INSTRUÇÕES DO EXERCÍCIO »
A. Responda com base no acórdão do Tribunal de Segunda Instância de Macau, uma resposta por linha:
(i) Qual é o número do processo de recurso?
(ii) A que pena foi condenado o arguido A pelo crime de tráfico ilícito de estupefaciente?
(iii) Qual foi a pena única aplicada ao arguido B em cúmulo jurídico?
B. Prossiga o acórdão do Tribunal de Segunda Instância de Macau a partir da última frase apresentada, no mesmo registo jurídico.
++++ TEXTO PARA LEITURA ++++
Não há relação de concurso aparente entre o crime de consumo ilícito de estupefaciente e o crime de detenção indevida de utensílio.
O relator,
Chan Kuong Seng

Processo n.º 773/2018
(Autos de recurso penal)
Recorrentes:
1.o arguido A
2.o arguido B






ACORDAM NO TRIBUNAL DE SEGUNDA INSTÂNCIA DA REGIÃO ADMINISTRATIVA ESPECIAL DE MACAU
I – RELATÓRIO
Por acórdão proferido a fls. 347 a 360 do Processo Comum Colectivo n.° CR2-18-0165-PCC do 2.o Juízo Criminal do Tribunal Judicial de Base:
– ficou condenado o 1.o arguido A:
– como co-autor material de um crime consumado de tráfico ilícito de estupefaciente, p. e p. pelo art.o 8.o, n.o 1, da Lei n.o 17/2009, de 10 de Agosto (na redacção dada pela Lei n.o 10/2016, de 28 de Dezembro), na pena de dez anos de prisão;
– como autor material de um crime consumado de consumo ilícito de estupefaciente, p. e p. pelo art.o 14.o da Lei n.o 17/2009 (na redacção dada pela Lei n.o 10/2016), na pena de sete meses de prisão;
– e como autor material de um crime consumado de detenção indevida de utensílio, p. e p. pelo art.o 15.o da Lei n.o 17/2009 (na redacção dada pela Lei n.o 10/2016), na pena de sete meses de prisão;
– e, em cúmulo jurídico dessas penas, finalmente na pena única de onze anos de prisão;
– e ficou condenado o 2.o arguido B:
– como co-autor material de um crime consumado de tráfico ilícito de estupefaciente, p. e p. pelo art.o 8.o, n.o 1, da Lei n.o 17/2009, de 10 de Agosto (na redacção dada pela Lei n.o 10/2016, de 28 de Dezembro), na pena de nove anos de prisão;
– como autor material de um crime consumado de consumo ilícito de estupefaciente, p. e p. pelo art.o 14.o da Lei n.o 17/2009 (na redacção dada pela Lei n.o 10/2016), na pena de seis meses de prisão;
– e como autor material de um crime consumado de detenção indevida de utensílio, p. e p. pelo art.o 15.o da Lei n.o 17/2009 (na redacção dada pela Lei n.o 10/2016), na pena de seis meses de prisão;
– e, em cúmulo jurídico dessas penas, finalmente na pena única de nove anos e seis meses de prisão.
++++ EXCERTO DOS DADOS ++++
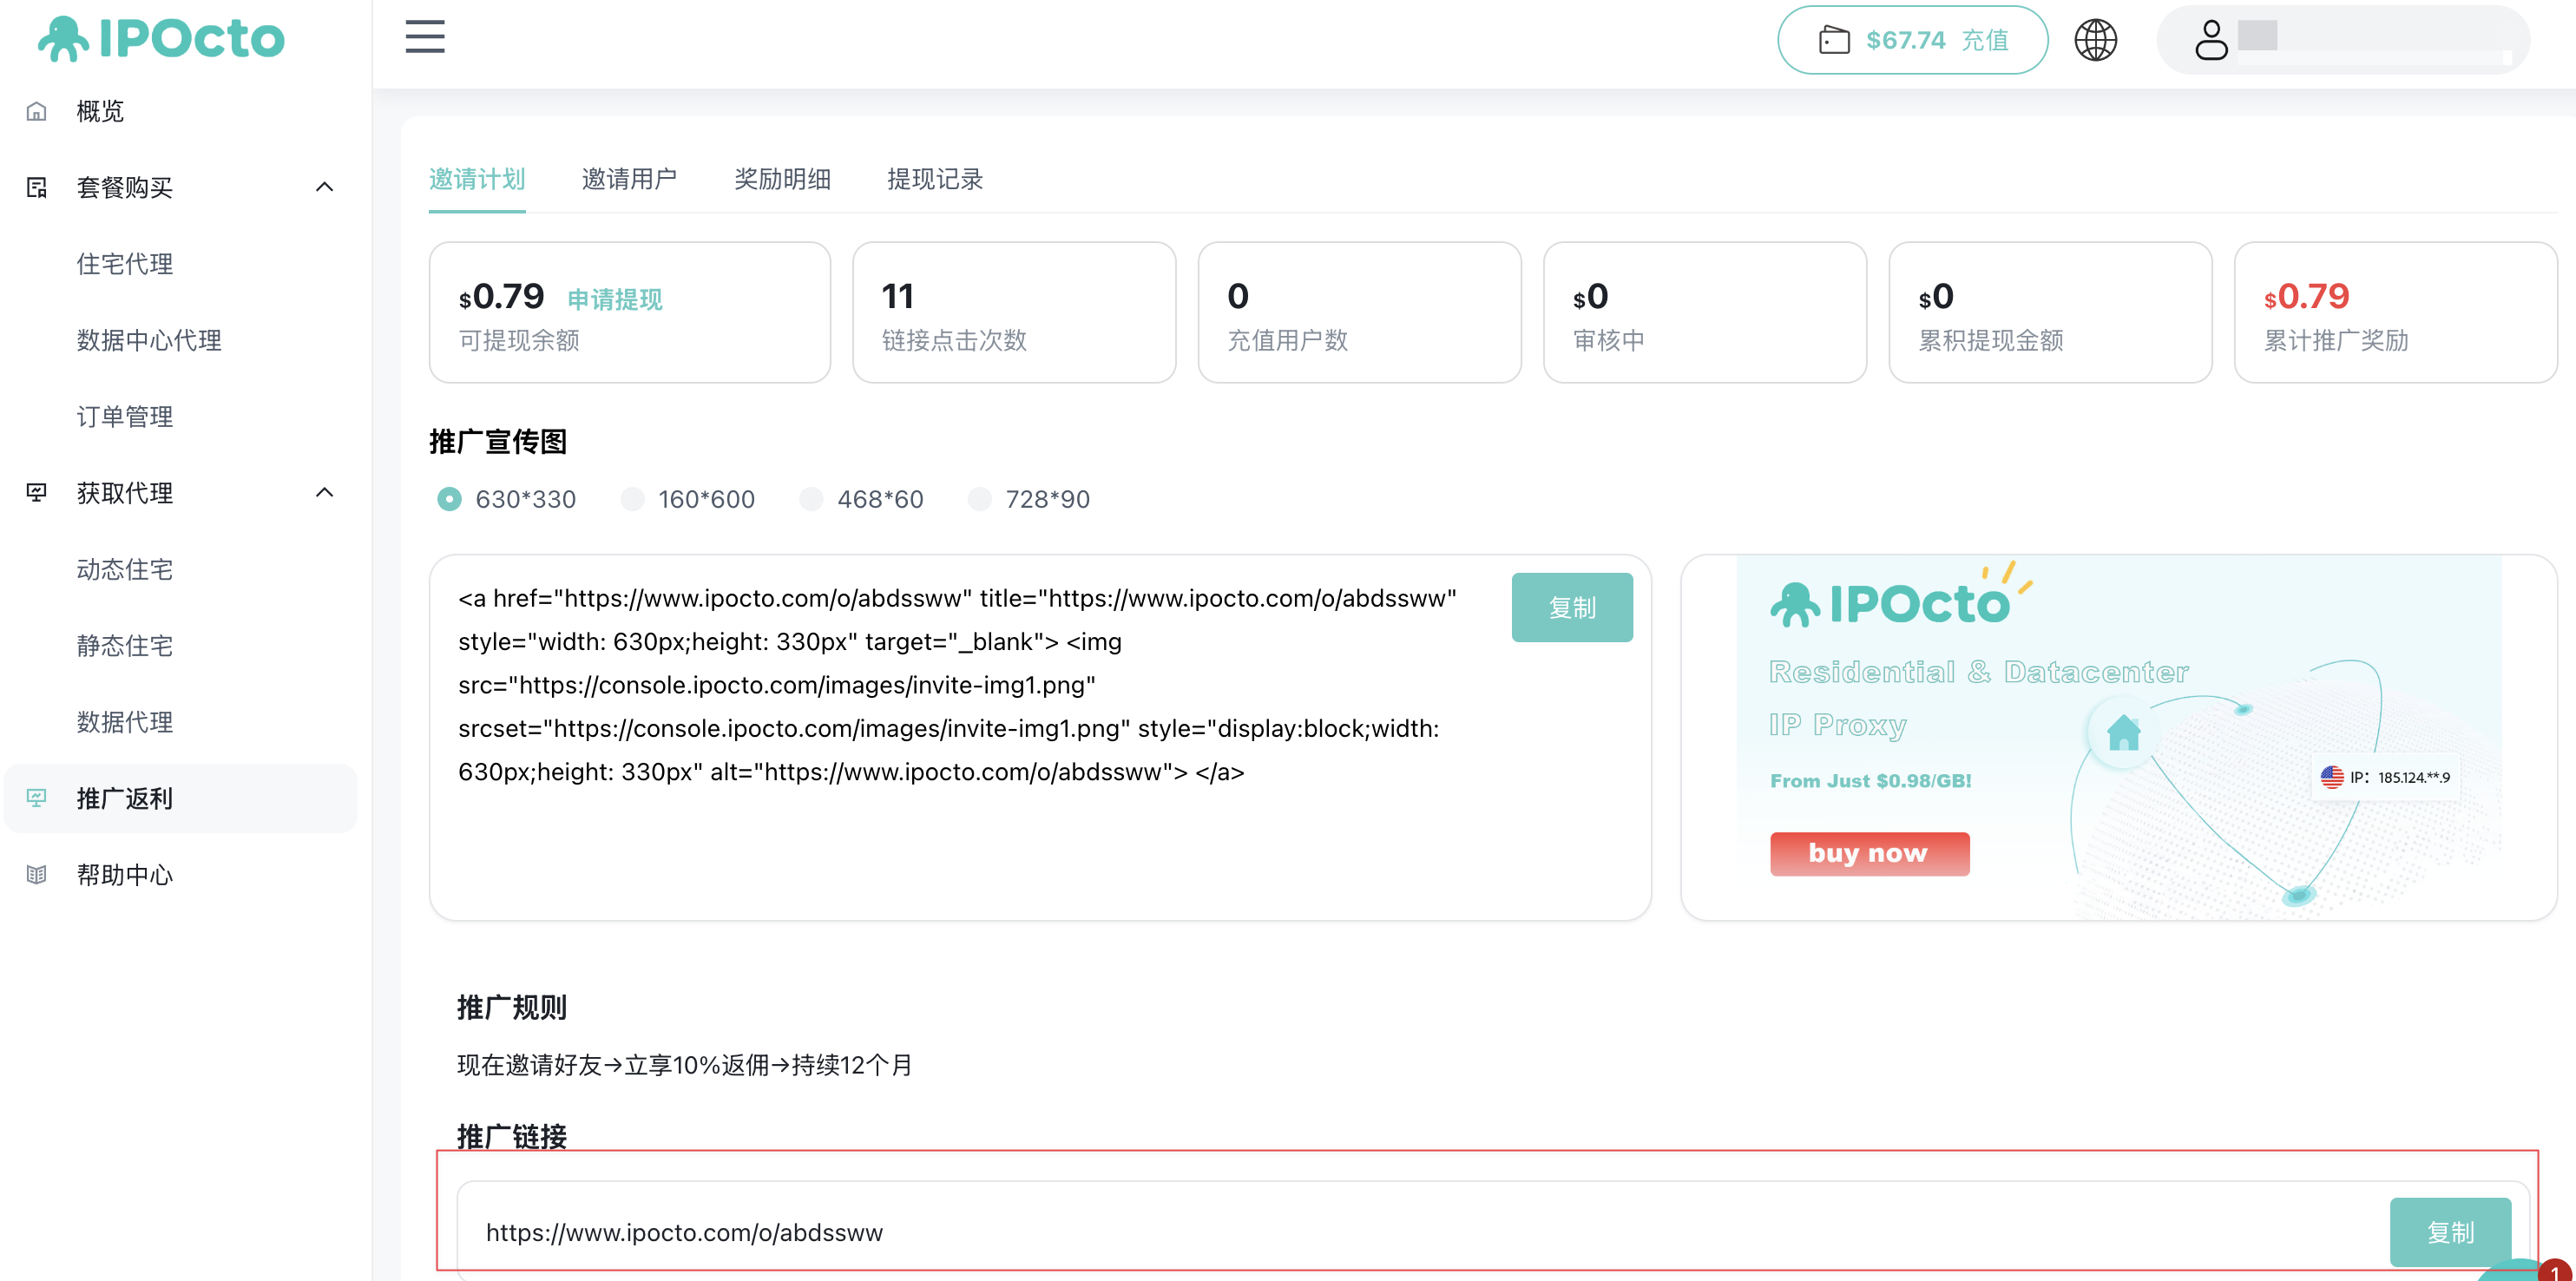Click the wallet icon in balance button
++++
RESPOSTAS »
A.
(i) Processo n.º 773/2018.
(ii) Dez anos de prisão.
(iii) Nove anos e seis meses de prisão.

B.
Inconformados, vieram esses 1.o e 2.o arguidos recorrer para este Tribunal de Segunda Instância (TSI).
Alegou (no essencial) e peticionou o 1.o arguido, na sua motivação apresentada a fls. 374 a 393 dos presentes autos correspondentes, o seguinte:
– por existir concurso aparente de normas entre os crimes de consumo e de detenção de utensílio, ele só deveria ser punido pelo crime de consumo, e não por ambos esses crimes;
– ele deveria ser condenado pela prática de “tráfico de quantidades diminutas” do art.o 11.o da Lei n.o 17/2009, e não de tráfico ilícito de estupefacientes (visto que da fundamentação da decisão recorrida não resulta que a sua concreta conexão com o produto estupefaciente encontrado na fracção autónoma do Edifício Hotline, e se o Tribunal recorrido aceitou a confissão dos factos feita pelo 2.o arguido, então essa confissão não pôde ser seccionada, isto porque essa confissão, na parte em que beneficiaria o próprio 1.o arguido (é que o 2.o arguido confessou também que essa fracção não era residência do 1.o arguido), também deveria ser aceite como verdadeira pelo Tribunal recorrido);
– e fosse como fosse, as suas penas deveriam ser reduzidas (não devendo a pena do tráfico exceder os sete anos e seis meses de prisão, e cada um dos restantes dois crimes exceder os dois meses de prisão, e a pena única os sete anos e oito meses de prisão), sobretudo por razões de justiça relativa em comparação com o 2.o arguido, até porque o Tribunal recorrido não especificou os fundamentos que presidiram à medida da sanção (art.o 356.o, n.o 1, do Código de Processo Penal (CPP)), nem expressamente referiu os fundamentos de determinação da pena (art.o 65.o, n.o 3, do Código Penal (CP)).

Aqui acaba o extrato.